**WORK TASK**
In the records that follow, the lines from the one containing "Click the 7:02 PM timestamp" to the one containing "Image resolution: width=649", inclusive, are to be given again exactly.

**RECORDS FOR THE TASK**
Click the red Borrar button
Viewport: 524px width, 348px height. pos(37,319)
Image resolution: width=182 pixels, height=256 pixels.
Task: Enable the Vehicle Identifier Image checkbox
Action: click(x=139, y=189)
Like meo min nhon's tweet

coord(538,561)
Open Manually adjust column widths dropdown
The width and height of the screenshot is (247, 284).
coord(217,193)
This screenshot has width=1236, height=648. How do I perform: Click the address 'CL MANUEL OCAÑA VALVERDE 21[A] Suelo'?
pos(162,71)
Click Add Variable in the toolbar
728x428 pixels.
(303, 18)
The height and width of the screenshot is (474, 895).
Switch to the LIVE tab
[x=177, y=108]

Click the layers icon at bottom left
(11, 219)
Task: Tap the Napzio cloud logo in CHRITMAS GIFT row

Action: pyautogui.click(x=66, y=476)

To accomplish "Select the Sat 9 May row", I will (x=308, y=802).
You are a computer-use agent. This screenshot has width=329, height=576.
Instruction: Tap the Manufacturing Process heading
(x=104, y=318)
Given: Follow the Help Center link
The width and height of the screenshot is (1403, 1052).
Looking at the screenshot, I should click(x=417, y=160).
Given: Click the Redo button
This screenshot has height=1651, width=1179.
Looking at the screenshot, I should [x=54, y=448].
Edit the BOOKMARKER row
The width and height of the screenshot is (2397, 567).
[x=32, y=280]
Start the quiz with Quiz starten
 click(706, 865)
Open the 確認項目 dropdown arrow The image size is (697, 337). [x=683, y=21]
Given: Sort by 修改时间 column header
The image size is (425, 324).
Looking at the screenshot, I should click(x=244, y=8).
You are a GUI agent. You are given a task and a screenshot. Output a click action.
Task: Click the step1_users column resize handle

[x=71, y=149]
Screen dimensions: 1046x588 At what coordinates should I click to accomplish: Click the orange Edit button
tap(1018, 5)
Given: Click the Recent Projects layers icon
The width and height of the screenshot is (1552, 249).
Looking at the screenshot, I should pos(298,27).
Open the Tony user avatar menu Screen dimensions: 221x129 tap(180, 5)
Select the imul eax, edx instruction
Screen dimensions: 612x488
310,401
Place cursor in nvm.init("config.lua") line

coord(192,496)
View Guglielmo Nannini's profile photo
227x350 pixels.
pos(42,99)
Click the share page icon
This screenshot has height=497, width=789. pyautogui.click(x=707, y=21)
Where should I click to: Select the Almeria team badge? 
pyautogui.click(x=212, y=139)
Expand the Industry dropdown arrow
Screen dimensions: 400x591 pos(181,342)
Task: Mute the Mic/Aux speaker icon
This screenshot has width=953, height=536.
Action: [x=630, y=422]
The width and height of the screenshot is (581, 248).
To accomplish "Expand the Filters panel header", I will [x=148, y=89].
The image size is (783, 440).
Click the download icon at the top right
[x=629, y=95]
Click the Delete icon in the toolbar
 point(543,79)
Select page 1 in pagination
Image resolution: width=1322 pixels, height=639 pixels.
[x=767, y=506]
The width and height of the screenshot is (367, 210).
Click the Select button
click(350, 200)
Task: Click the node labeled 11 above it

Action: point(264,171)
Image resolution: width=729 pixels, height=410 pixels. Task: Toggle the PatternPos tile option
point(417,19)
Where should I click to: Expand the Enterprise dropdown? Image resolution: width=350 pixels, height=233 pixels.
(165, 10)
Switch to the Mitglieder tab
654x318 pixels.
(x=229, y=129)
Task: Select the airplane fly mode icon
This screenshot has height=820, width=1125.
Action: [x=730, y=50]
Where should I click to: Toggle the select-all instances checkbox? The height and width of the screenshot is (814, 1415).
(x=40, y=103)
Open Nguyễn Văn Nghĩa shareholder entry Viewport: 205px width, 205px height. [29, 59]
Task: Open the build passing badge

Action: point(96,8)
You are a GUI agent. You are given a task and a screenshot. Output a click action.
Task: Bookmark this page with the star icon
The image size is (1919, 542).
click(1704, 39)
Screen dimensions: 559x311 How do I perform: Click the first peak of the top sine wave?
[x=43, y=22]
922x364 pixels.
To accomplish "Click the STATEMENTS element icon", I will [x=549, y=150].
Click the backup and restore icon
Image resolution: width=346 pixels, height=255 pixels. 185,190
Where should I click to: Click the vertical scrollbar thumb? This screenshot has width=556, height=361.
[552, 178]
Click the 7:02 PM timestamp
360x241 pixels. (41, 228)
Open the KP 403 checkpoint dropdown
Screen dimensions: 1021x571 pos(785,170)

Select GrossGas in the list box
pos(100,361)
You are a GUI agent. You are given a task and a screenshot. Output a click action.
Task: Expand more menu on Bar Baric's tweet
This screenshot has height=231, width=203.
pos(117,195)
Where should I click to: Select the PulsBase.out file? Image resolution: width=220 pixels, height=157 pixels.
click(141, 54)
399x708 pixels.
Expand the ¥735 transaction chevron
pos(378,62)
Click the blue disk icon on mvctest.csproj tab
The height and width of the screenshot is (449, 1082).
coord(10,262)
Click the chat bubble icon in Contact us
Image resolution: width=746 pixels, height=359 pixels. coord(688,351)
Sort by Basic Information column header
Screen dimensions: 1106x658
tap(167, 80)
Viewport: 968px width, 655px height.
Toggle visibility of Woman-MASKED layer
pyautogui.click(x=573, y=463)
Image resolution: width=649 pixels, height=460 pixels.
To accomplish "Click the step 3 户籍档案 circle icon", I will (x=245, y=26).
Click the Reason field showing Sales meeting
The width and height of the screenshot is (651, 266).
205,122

**TASK OUTPUT**
Click the 7:02 PM timestamp
360x241 pixels. (41, 228)
Open the KP 403 checkpoint dropdown
Screen dimensions: 1021x571 pos(785,170)

Select GrossGas in the list box
pos(100,361)
You are a GUI agent. You are given a task and a screenshot. Output a click action.
Task: Expand more menu on Bar Baric's tweet
This screenshot has height=231, width=203.
pos(117,195)
Where should I click to: Select the PulsBase.out file? Image resolution: width=220 pixels, height=157 pixels.
click(141, 54)
399x708 pixels.
Expand the ¥735 transaction chevron
pos(378,62)
Click the blue disk icon on mvctest.csproj tab
The height and width of the screenshot is (449, 1082).
coord(10,262)
Click the chat bubble icon in Contact us
Image resolution: width=746 pixels, height=359 pixels. coord(688,351)
Sort by Basic Information column header
Screen dimensions: 1106x658
tap(167, 80)
Viewport: 968px width, 655px height.
Toggle visibility of Woman-MASKED layer
pyautogui.click(x=573, y=463)
Image resolution: width=649 pixels, height=460 pixels.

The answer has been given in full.